Capital Gains Tax (CGT)

Is a deferral relief – if the gain on an asset sale is reinvested into qualifying EIS shares, the CGT on an asset sale is still payable, but not until the EIS shares are sold.

If an individual sells an asset (any chargeable asset) and reinvests the sale proceeds in acquiring qualifying EIS shares, they may claim EIS reinvestment relief. Like gift relief, EIS reinvestment relief allows the taxpayer to defer the capital gain to a later time. There is no ceiling to the amount of the gain that can be deferred – the £1,000,000 subscription limit only applies for income tax purposes.

EIS reinvestment relief is more flexible than gift relief, in that it allows the gain on an asset to be deferred, as long as the proceeds are reinvested in qualifying EIS shares. The capital gain arising on the sale of the original asset is effectively “frozen” until the EIS shares are disposed of. There are time limits relating to this relief, but it can be a useful planning tool to ensure gains are taxed in favourable years.

Capital Gains Tax – exemption relief

Where EIS and SEIS shares are sold at a gain, that capital gain is sometimes exempt from CGT.

The gain is exempt from CGT if two conditions are satisfied.

1. The shares must be sold outside the “relevant period”, which is three years after the issue of the shares.

2. Secondly, the investor must have obtained income tax relief on the subscription. To obtain income tax relief on the subscription, the investor must not have been “connected” with the company. Therefore, if the investor is connected with the company – e.g. he is an employee or owns more than 30% of the shares – he cannot obtain income tax relief on the subscription, so the gains on the shares will not be exempt from CGT.

Where EIS and SEIS shares are sold at a loss – which is very possible – the shares are meant to be high risk to qualify for the reliefs, the loss is always an allowable loss regardless of when the shares were sold. However, in order to calculate the amount of the allowable loss, any income tax relief obtained on the subscription reduces the base cost for capital gains tax purposes. Essentially, any income tax relief obtained by the investor will reduce the capital loss that he or she may claim.

Inheritance Tax (IHT)

This is unlikely to be a primary reason for investing in EIS shares, but is still useful to know and reduces potential IHT payable on death.
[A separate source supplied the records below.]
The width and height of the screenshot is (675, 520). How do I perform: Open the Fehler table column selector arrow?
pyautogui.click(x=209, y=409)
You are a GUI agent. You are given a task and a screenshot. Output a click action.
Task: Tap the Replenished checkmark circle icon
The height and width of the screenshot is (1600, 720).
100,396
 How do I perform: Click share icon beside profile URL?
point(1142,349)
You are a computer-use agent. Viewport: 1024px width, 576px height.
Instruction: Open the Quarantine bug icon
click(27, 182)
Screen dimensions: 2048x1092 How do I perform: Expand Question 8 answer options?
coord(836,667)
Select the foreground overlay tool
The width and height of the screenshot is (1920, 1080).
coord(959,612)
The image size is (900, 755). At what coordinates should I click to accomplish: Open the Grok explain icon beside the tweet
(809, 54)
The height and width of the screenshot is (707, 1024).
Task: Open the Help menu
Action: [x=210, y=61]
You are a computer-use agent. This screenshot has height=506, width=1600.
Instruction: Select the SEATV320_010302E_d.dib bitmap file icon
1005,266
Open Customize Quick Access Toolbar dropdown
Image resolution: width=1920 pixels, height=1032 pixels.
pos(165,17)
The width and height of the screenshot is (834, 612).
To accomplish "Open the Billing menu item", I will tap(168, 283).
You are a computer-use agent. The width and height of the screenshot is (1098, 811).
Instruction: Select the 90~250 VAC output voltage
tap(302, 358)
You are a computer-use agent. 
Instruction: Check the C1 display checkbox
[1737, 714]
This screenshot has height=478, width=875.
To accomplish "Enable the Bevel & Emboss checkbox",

The rate is up to 100% of the value of the EIS shares held at the time of death (or other IHT chargeable event). The shares need to have been held for a minimum of 2 years and the relief must be applied for by the executors/taxpayer depending on when the charge arises.

There is no maximum financial limit, unlike income tax relief. The 2-year qualifying period starts when the money is used to purchase the shares, not for example, when the money is transferred to an EIS investment manager. There is often a delay (which can be months) between the funds being paid by the investor and actually being invested. The later of the two dates is the important one to use.

It should be noted that the inherent riskiness of investing in new, growing businesses shouldn’t be overlooked. The tax advantages are substantial but shouldn’t be the main reason for investment.